**TASK TO CARRY OUT**
Give an exact transcription limited to the lines from the one with "1578x888 pixels." through the end of the entries, including both; no pictures belong in it.

**Stored records**
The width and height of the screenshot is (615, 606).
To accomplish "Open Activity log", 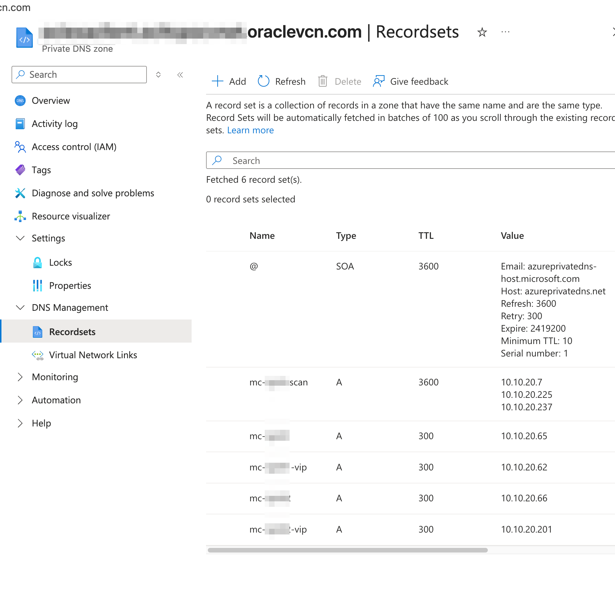I will (54, 124).
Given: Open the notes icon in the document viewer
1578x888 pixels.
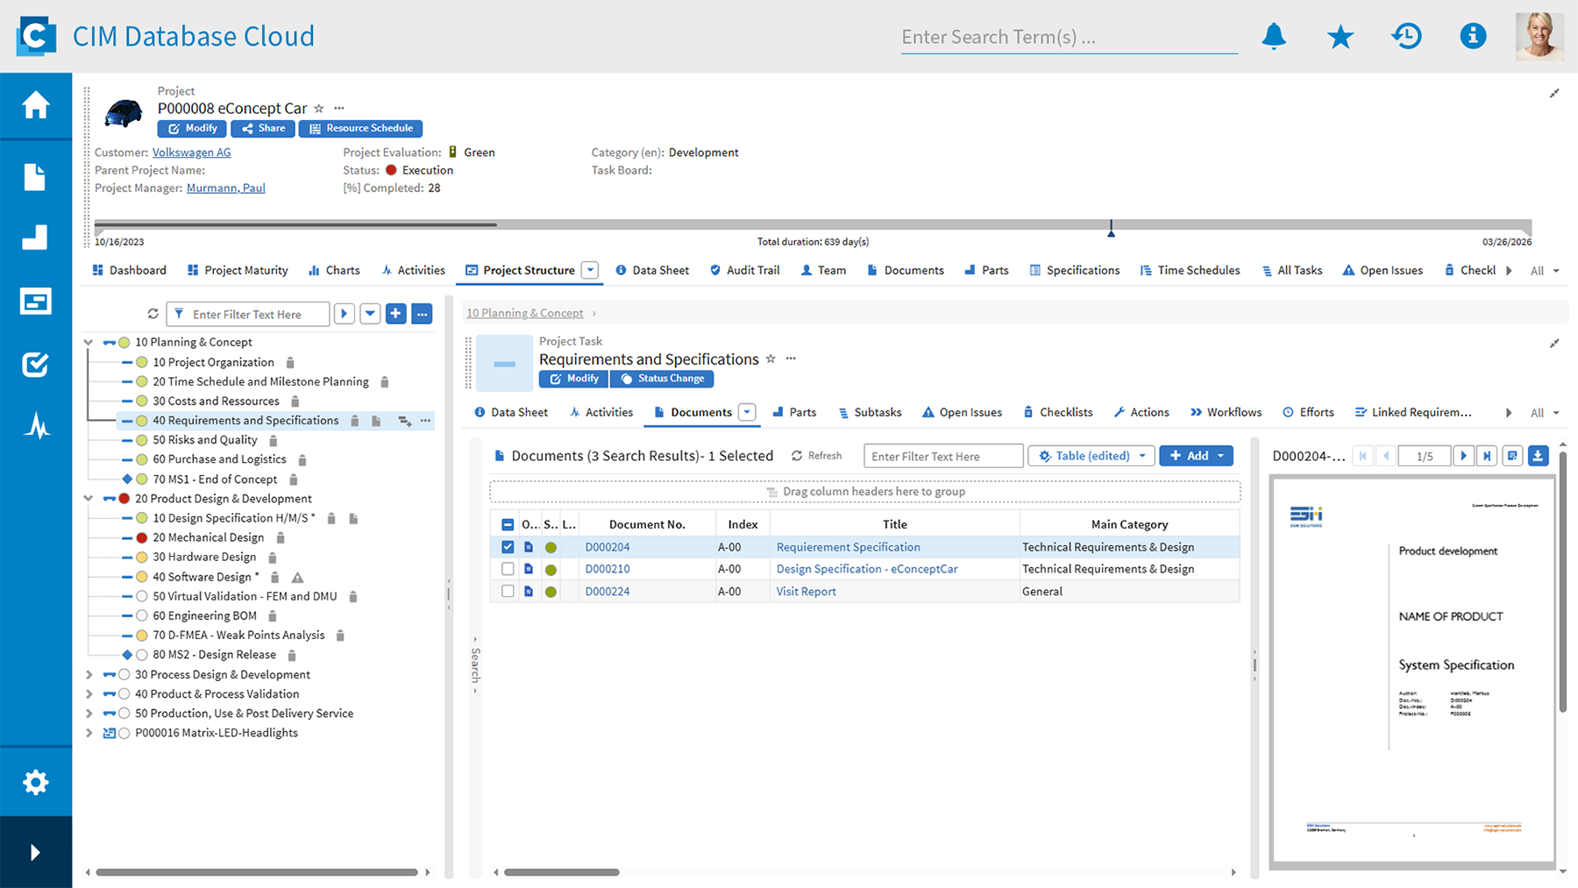Looking at the screenshot, I should click(x=1511, y=455).
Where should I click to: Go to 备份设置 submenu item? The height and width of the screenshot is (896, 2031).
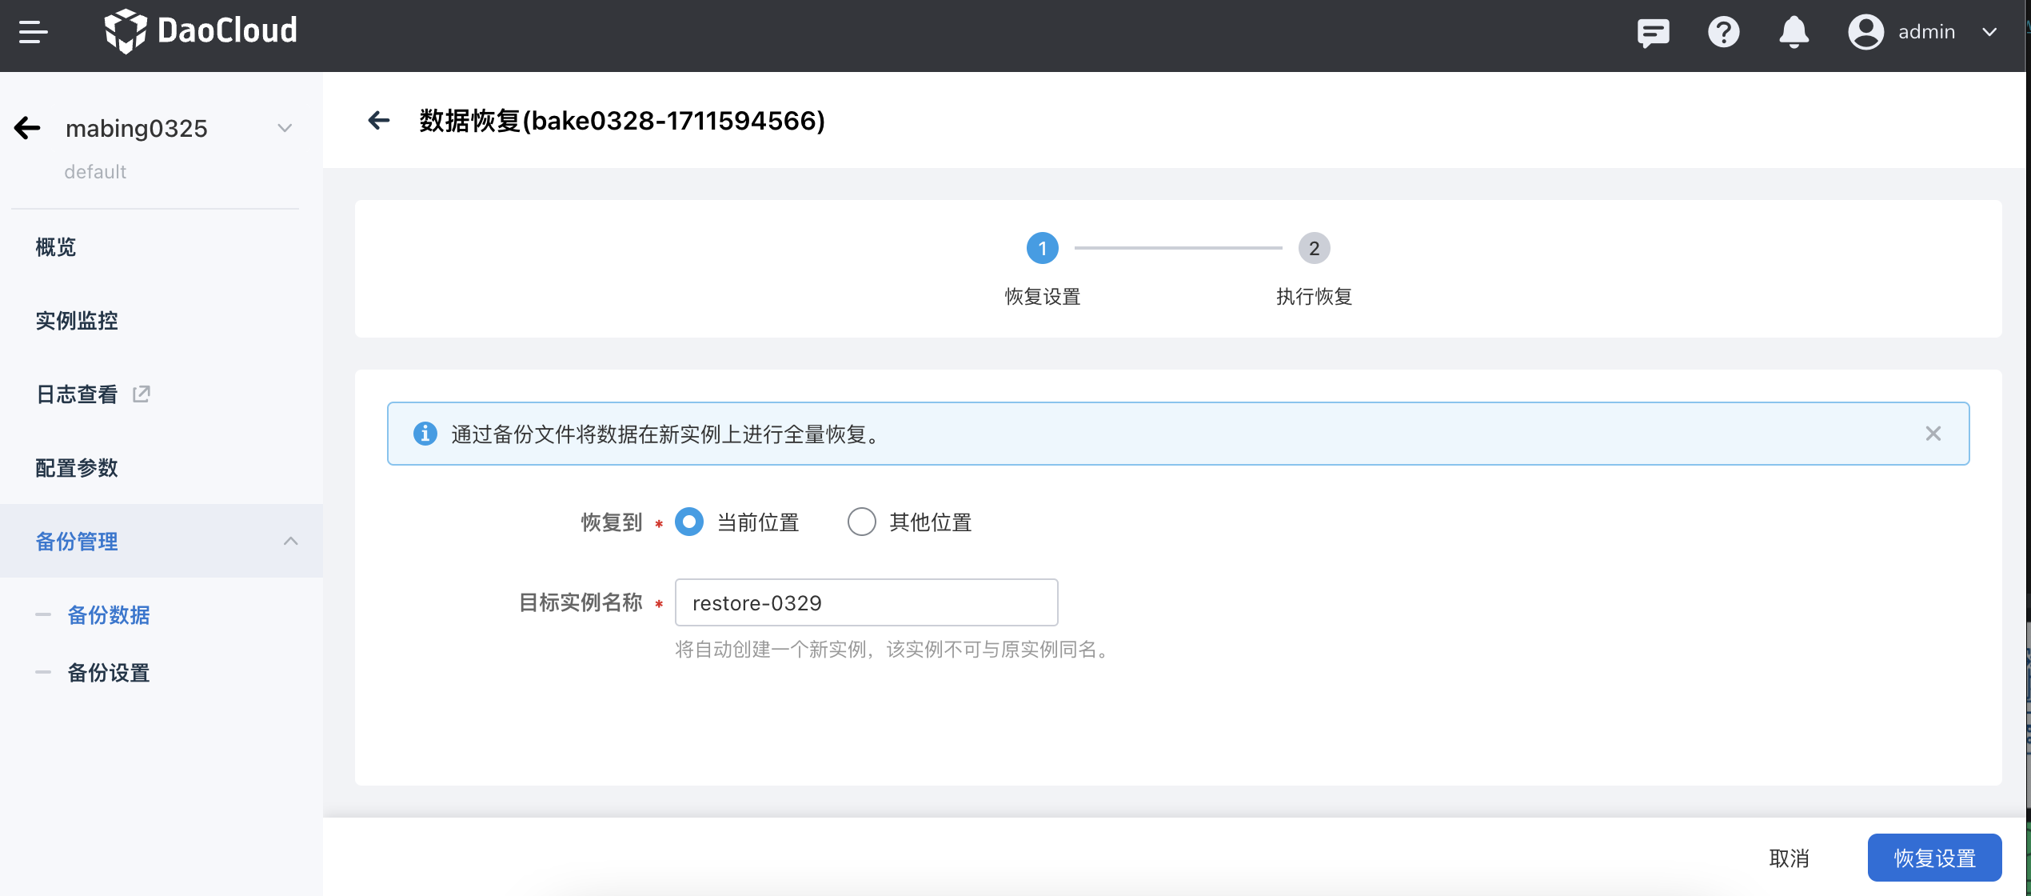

**ANSWER BELOW**
1578x888 pixels.
Looking at the screenshot, I should click(x=1511, y=455).
Where should I click to: Go to 备份设置 submenu item? The height and width of the screenshot is (896, 2031).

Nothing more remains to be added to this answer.